FIG. 5 is a block diagram showing the configuration of the terminal device 200.

The terminal device 200 has a main board 501 that performs main control of the device itself and a WLAN unit 517 that performs WLAN communication.

In the main board 501, a CPU (central processing unit) 502 is a system control unit, and controls the entire terminal device 200 by executing programs stored in the ROM 503 and activating hardware. It should be noted that the processing to be described later executed by the terminal device 200 is executed under the control of the CPU 502.

The ROM 503 stores a control program executed by the CPU 502, an embedded operating system (OS) program, and the like. In this embodiment, each control program stored in the ROM 503 controls software such as scheduling and task switch under the control of the embedded OS stored in the ROM 503.

The RAM 504 is a memory including an SRAM (Static Random Access Memory) and a DRAM (Dynamic Random Access Memory). The RAM 504 stores data such as program control variables, setting values registered by the user, management data of the terminal device 200, and the like. The RAM 504 is provided with various work buffer areas.

The image memory 505 is composed of a memory such as a DRAM, and temporarily stores the image data received via the WLAN unit 517 and the image data read from the data storage unit 513 for processing by the CPU 502.

The non-volatile memory 512 is configured by a memory such as a flash memory and stores data that should be retained even when the power is turned off.

It should be noted that the memory configuration held by the terminal device 200 is not limited to this mode, and the number, characteristics, storage capacity, etc. may be appropriately changed depending on the use or purpose. For example, the image memory 505 and the RAM 504 may be shared, or data backup may be performed in the data storage unit 513. Further, in the present embodiment, a DRAM is used as the image memory 505, but another storage medium such as a hard disk (HDD) or a non-volatile memory may be used.

The data conversion unit 506 analyzes data of various formats and performs data conversion such as color conversion and image conversion on image data.

The telephone unit 507 realizes telephone communication by controlling a telephone line and processing voice data input/output via the speaker unit 514.

The operation unit 508 controls a signal output from the operation unit 204 and detects an operation by the user.

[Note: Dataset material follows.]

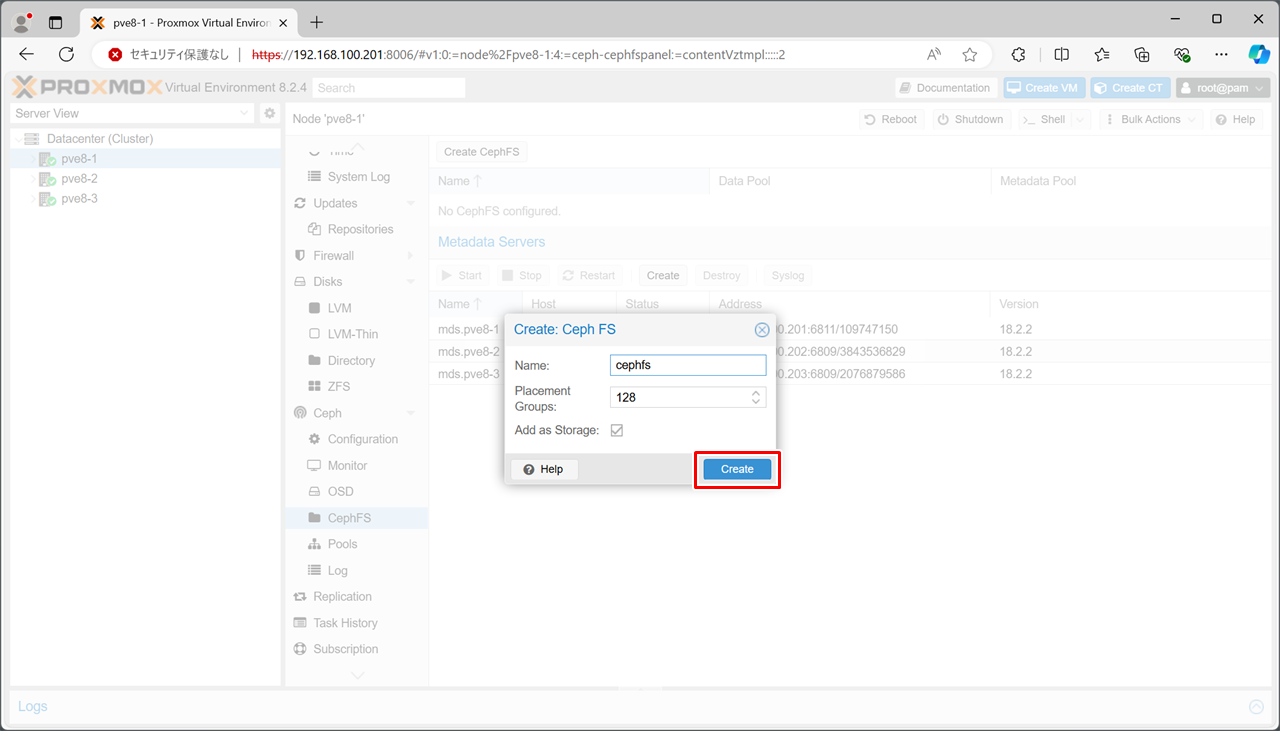
Task: Open Help in the Ceph FS dialog
Action: (544, 469)
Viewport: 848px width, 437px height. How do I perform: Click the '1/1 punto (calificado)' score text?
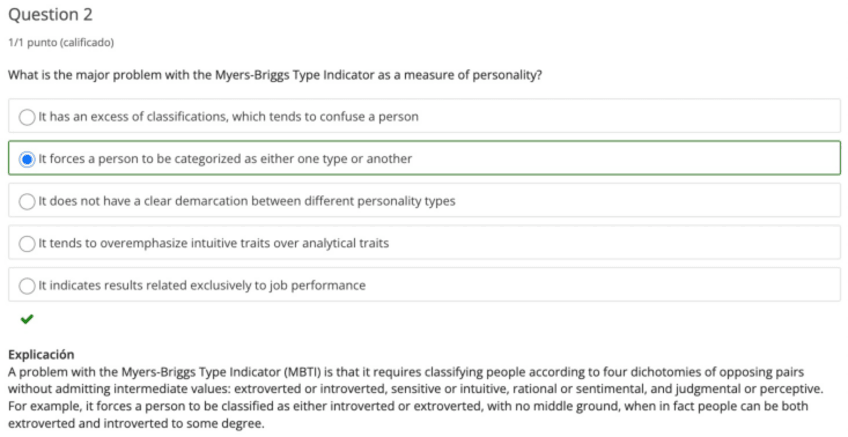coord(60,42)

A GPS (Global Positioning System) 509 acquires position information such as the current latitude and longitude of the terminal device 200.

Display unit 510 electronically controls the content of the screen displayed on display unit 202, and can display various input operation screens, operation status screens of MFP 300, status status screens, and the like on display unit 202. it can.

The camera unit 511 has a function of electronically recording and encoding an image input via the lens. Image data corresponding to the image captured by the camera unit 511 is stored in the data storage unit 513.

The speaker unit 514 realizes a function of inputting or outputting a voice for a telephone function and other functions such as alarm notification.

The power supply unit 515 is a portable battery and controls power supply to the inside of the terminal device 200. The power supply state of the terminal device 200 includes a dead battery state in which the battery has no remaining capacity, a power off state in which the power key 205 is not pressed, a normally activated start state, and a power consumption that is higher than the activated state. There is a small power saving state.

The WLAN unit 517 is a unit for performing wireless communication by WLAN. The WLAN unit 517 is assumed to be capable of data (packet) communication in a WLAN system conforming to the IEEE 802.11 series, for example. That is, the WLAN unit 517 is assumed to be able to execute Wi-Fi (registered trademark) communication, for example. The WLAN unit 517 has functions such as beacon detection processing and authentication processing for establishing a WLAN connection, and transmission of a print job to a communication device that has established a WLAN connection. With the WLAN unit 517, the terminal device 200 performs data communication with other devices such as the MFP 300. The WLAN unit 517 converts data into a packet and transmits the packet to another device, or conversely, restores a packet from another external device to the original data and transmits it to the CPU 502. The WLAN unit 517 is connected to the main board 501 via the bus cable 516.

Various components (503 to 515 and 517) in the main board 501 are connected to each other via a system bus 519 managed by the CPU 502.

FIG. 6 is a block diagram showing the configuration of the MFP 300.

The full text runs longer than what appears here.